[Start DATA IN THIS EXERCISE]

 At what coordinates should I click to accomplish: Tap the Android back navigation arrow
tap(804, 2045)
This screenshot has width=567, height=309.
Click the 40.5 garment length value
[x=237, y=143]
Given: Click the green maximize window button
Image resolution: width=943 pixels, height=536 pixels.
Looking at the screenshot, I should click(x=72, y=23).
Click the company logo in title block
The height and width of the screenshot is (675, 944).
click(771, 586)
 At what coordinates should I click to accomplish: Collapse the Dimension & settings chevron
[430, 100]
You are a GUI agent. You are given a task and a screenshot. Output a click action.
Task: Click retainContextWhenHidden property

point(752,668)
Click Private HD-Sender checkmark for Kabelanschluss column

[End DATA IN THIS EXERCISE]

◆ REQUEST ◆
Write out the stretch from the first of the rows above through the line containing "Looking at the" again, swapping "garment" for "sleeve" and leaving everything else unchanged.

◆ TASK RESPONSE ◆
 At what coordinates should I click to accomplish: Tap the Android back navigation arrow
tap(804, 2045)
This screenshot has width=567, height=309.
Click the 40.5 sleeve length value
[x=237, y=143]
Given: Click the green maximize window button
Image resolution: width=943 pixels, height=536 pixels.
Looking at the screenshot, I should click(x=72, y=23).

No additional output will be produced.